Premium
Transanal endoscopic microsurgery for rectal lesions in a specialist regional early rectal cancer centre: the Mersey experience
Author(s) -
Ondhia M.,
Tamvakeras P.,
O'Toole P.,
Montazerri A.,
Andrews T.,
Farrell C.,
Ahmed S.,
Slawik S.,
Ahmed S.
Publication year - 2019
Publication title -
colorectal disease
Language(s) - English
Resource type - Journals
SCImago Journal Rank - 1.029
H-Index - 89
eISSN - 1463-1318
pISSN - 1462-8910
DOI - 10.1111/codi.14730
Subject(s) - medicine , colorectal cancer , microsurgery , surgery , adenocarcinoma , rectum , cancer , general surgery
Aim Organ‐preserving local excision by transanal endoscopic microsurgery ( TEM ) for early rectal cancer offers significantly lower morbidity as compared to formal rectal cancer resection with acceptable outcomes. This study presents our 6‐year experience of TEM for rectal lesions referred to a specialist early rectal cancer centre in the UK . Method Data were collected for all patients referred for TEM of suspected early rectal cancer to a regional specialist early rectal cancer multidisciplinary team ( MDT ) over a 6‐year period. Results One hundred and forty‐one patients who underwent full‐thickness TEM for suspected or confirmed early rectal cancer were included. Thirty patients were referred for TEM following incomplete endoscopic polypectomy. Final pathology was benign in 77 (54.6%) cases and malignant in 64 (45.4%). Of the 61 confirmed adenocarcinomas, TEM resections were pT 0 in 17 (27.9%), pT 1 in 32 (51.7%), pT 2 in 11 (18.0%) and pT 3 in 1 (1.6%).

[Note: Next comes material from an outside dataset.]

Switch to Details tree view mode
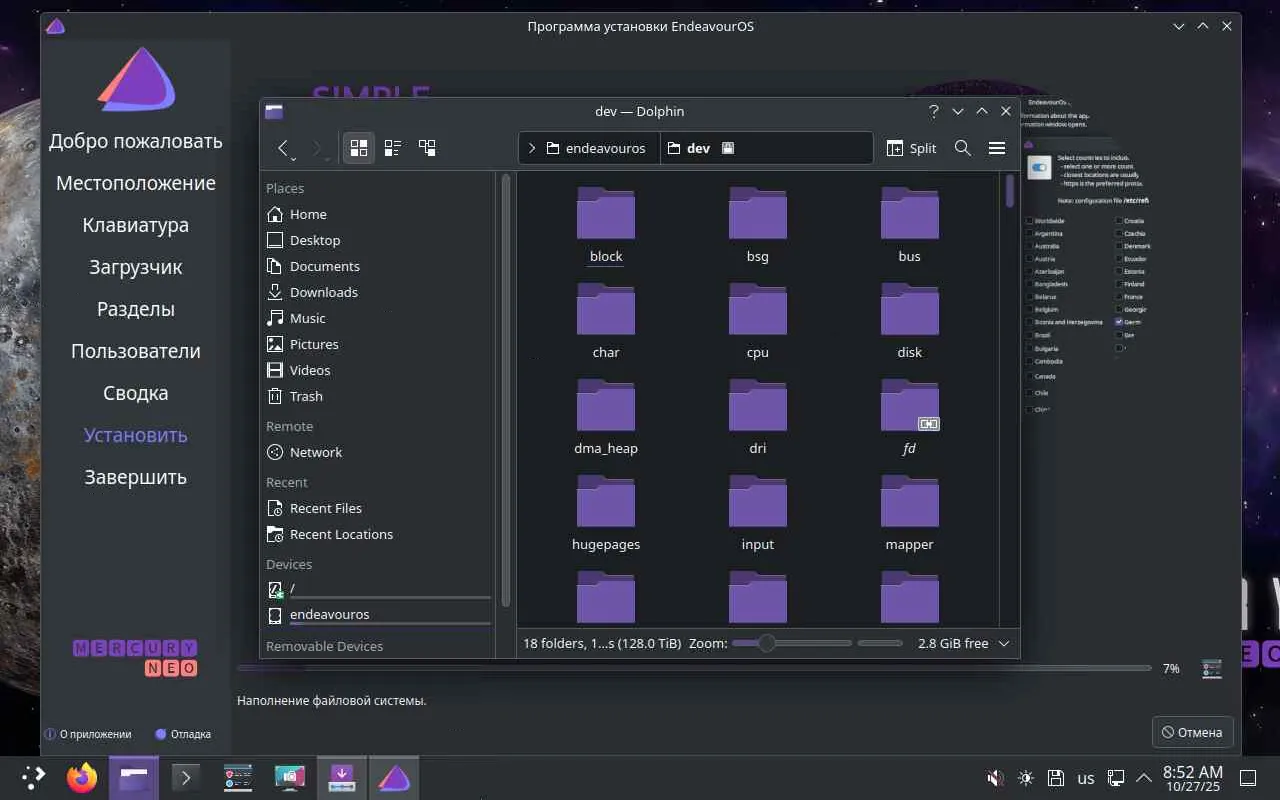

Thirty‐eight of 61 patients (62.3%) had one or more poor histological prognostic features and these patients were offered further treatment. Twenty‐three of 61 (37.7%) patients with rectal adenocarcinoma required no further treatment following TEM . Forty‐three cases of rectal adenocarcinoma were available for establishing recurrence rates. Two of 43 patients (4.7%) developed a recurrence at a median follow‐up of 28.7 months (12.1–66.5 months). The overall estimated 5‐year overall survival rate was 87.9% and the disease‐free survival rate was 82.9%. Conclusion Acceptable outcomes are possible for TEM surgery with appropriate patient selection, effective technique, expert histopathology, appropriate referral for adjuvant treatment and meticulous follow‐up. This can be achieved through an early rectal cancer MDT in a dedicated specialist regional centre.